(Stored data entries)

════════════════

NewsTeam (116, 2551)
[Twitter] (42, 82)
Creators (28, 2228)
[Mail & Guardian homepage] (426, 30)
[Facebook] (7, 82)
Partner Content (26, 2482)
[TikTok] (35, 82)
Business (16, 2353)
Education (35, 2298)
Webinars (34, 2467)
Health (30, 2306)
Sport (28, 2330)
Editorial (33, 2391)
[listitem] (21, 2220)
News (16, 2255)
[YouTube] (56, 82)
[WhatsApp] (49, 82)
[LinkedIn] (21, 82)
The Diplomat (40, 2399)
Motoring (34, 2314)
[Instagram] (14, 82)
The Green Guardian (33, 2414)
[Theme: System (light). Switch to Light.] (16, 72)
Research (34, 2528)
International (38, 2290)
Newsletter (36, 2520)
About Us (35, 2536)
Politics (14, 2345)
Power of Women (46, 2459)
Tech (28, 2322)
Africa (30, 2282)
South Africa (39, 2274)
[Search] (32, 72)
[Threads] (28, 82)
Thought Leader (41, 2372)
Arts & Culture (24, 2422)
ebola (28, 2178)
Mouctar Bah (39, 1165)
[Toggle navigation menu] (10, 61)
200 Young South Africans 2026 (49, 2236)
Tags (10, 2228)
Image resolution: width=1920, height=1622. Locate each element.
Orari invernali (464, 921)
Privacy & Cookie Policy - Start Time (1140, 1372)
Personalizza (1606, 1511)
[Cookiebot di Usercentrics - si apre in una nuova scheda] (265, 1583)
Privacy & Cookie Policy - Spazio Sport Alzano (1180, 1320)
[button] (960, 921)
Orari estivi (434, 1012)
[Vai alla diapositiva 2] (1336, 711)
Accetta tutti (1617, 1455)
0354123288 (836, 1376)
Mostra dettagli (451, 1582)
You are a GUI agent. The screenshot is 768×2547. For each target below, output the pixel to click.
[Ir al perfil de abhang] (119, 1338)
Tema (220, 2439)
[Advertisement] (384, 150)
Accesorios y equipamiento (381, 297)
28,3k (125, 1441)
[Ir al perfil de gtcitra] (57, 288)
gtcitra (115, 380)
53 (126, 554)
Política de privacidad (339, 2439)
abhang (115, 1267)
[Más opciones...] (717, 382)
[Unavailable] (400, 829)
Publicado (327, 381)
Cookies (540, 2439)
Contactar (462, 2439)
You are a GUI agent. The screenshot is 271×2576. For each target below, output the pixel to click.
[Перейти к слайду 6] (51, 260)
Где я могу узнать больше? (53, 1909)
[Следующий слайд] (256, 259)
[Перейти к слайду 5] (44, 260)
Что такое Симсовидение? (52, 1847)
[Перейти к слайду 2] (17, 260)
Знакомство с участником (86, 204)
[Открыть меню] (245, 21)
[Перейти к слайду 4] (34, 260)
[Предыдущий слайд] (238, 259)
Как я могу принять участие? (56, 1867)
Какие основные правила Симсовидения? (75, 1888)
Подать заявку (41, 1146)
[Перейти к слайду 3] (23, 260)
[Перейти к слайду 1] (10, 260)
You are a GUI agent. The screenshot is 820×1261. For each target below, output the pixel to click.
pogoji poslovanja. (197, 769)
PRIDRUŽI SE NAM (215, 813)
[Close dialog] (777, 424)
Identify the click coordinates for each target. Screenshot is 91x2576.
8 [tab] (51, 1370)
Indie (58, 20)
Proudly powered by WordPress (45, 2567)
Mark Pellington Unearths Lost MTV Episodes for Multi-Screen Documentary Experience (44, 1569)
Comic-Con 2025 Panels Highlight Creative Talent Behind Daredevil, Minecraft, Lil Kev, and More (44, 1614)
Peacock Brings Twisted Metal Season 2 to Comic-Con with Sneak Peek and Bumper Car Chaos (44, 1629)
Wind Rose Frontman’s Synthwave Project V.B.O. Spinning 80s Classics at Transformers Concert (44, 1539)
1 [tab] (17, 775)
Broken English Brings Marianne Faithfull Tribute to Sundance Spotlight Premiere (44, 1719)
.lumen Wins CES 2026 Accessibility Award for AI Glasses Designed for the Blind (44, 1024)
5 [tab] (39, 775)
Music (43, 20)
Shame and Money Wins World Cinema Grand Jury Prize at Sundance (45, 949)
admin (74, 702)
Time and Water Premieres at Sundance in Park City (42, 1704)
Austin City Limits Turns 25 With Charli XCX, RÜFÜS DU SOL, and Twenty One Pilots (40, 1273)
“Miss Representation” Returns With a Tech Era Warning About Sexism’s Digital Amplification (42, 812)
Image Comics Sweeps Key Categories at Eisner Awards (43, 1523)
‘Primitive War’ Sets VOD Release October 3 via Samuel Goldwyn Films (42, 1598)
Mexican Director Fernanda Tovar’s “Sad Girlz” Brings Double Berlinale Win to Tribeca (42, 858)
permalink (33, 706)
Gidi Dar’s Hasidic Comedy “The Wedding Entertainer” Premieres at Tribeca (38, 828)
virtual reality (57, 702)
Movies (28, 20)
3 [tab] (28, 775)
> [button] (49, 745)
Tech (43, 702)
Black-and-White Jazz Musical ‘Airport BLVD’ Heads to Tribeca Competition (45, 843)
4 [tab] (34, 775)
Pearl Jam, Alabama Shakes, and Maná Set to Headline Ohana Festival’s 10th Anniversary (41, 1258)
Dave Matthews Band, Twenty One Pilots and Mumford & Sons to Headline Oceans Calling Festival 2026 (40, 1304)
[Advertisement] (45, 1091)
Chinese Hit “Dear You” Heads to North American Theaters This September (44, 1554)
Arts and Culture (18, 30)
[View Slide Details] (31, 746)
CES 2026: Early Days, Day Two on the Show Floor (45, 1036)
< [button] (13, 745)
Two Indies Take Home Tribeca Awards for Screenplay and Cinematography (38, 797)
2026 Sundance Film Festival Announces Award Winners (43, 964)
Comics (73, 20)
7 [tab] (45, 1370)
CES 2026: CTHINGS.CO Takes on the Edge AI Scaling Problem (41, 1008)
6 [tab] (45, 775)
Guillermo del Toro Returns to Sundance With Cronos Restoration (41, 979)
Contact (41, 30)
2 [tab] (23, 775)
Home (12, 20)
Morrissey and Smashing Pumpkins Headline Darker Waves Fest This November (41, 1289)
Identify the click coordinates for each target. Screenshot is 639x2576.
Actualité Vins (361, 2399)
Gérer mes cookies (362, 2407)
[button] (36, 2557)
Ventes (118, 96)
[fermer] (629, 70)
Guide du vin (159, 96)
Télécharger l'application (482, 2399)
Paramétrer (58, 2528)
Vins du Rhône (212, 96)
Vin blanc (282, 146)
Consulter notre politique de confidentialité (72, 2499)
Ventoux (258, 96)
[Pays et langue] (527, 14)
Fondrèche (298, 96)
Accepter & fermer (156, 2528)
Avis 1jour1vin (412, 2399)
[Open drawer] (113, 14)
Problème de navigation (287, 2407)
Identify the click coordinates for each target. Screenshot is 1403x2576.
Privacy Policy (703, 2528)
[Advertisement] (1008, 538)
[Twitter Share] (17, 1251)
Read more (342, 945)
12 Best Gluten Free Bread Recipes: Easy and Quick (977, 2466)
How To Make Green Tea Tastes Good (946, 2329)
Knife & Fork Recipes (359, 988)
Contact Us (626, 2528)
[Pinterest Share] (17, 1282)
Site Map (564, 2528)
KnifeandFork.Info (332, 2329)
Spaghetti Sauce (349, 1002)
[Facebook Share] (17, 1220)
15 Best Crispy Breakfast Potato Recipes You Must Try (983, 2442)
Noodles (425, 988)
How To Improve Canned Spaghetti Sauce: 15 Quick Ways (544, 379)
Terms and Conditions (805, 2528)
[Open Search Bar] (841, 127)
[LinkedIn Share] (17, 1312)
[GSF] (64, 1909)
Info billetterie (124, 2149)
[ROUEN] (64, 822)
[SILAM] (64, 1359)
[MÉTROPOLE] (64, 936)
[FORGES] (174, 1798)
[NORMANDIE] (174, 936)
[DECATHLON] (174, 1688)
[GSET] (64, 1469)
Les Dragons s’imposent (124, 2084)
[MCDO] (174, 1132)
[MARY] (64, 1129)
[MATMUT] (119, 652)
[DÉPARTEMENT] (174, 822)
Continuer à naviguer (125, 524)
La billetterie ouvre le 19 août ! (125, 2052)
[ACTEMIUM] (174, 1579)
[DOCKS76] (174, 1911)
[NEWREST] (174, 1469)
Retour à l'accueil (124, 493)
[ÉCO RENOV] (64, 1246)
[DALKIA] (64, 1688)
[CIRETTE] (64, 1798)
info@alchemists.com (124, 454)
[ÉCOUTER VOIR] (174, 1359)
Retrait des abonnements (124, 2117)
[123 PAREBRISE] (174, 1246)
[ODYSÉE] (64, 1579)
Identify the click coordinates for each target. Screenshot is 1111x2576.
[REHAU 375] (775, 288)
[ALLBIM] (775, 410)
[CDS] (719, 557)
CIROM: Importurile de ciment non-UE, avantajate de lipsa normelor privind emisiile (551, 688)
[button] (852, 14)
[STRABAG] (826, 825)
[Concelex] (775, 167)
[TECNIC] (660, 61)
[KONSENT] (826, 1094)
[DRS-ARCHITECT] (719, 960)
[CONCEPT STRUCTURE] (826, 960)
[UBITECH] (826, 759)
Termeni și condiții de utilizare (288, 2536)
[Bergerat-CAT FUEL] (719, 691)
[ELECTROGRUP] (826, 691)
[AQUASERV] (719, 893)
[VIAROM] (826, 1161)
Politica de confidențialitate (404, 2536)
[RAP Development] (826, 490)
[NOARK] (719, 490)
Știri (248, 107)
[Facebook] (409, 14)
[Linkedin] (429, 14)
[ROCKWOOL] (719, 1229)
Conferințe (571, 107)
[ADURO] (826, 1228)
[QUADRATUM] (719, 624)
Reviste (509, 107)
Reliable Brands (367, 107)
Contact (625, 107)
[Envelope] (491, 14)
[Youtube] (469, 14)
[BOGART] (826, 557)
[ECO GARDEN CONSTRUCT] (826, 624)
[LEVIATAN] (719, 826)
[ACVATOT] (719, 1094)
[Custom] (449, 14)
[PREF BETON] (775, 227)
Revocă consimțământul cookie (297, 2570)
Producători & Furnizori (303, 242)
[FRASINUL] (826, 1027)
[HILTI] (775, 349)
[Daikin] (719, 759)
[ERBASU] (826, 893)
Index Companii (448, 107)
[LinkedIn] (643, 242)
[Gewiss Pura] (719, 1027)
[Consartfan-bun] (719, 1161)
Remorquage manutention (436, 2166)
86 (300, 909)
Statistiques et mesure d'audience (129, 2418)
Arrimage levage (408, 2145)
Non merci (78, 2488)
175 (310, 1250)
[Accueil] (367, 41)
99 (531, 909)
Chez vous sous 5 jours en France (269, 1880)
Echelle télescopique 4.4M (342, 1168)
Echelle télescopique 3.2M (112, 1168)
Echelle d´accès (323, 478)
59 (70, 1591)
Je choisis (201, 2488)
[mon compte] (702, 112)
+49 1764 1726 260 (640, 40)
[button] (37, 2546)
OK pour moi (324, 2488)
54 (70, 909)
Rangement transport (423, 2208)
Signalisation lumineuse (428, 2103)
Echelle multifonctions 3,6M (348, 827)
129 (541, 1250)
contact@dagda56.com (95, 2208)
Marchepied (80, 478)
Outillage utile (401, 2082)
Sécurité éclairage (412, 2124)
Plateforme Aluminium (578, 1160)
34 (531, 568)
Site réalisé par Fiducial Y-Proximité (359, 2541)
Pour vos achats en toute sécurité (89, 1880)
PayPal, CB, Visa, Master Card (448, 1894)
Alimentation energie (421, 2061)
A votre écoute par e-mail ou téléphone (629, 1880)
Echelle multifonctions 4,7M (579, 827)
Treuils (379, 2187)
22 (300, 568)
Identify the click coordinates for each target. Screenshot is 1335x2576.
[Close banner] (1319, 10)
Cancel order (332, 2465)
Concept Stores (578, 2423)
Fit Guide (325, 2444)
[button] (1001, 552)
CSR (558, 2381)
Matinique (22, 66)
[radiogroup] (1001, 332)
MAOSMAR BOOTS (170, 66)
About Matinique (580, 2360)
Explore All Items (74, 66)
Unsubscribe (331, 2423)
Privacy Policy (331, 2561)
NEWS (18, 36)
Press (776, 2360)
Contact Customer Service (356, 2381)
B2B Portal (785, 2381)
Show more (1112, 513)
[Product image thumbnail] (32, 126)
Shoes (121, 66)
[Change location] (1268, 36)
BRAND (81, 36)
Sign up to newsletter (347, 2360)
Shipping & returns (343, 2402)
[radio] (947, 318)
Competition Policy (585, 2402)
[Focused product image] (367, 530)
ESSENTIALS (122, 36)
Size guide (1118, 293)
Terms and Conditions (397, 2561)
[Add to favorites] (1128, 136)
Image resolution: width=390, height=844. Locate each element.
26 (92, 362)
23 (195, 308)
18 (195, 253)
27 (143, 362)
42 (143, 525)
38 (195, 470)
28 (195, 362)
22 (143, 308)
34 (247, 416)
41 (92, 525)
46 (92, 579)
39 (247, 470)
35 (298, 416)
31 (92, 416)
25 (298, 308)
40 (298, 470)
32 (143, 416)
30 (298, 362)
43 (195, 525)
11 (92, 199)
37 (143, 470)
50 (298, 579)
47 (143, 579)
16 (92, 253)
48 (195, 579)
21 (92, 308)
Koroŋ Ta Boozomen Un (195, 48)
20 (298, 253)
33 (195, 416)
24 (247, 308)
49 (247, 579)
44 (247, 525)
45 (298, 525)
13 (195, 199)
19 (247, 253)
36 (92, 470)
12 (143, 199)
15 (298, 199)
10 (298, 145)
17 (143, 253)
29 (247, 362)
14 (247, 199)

════════════════

How to complete this task ->
Lines in the data that include the word "City" should all be copied.

Answer below ->
Time and Water Premieres at Sundance in Park City (42, 1704)
Austin City Limits Turns 25 With Charli XCX, RÜFÜS DU SOL, and Twenty One Pilots (40, 1273)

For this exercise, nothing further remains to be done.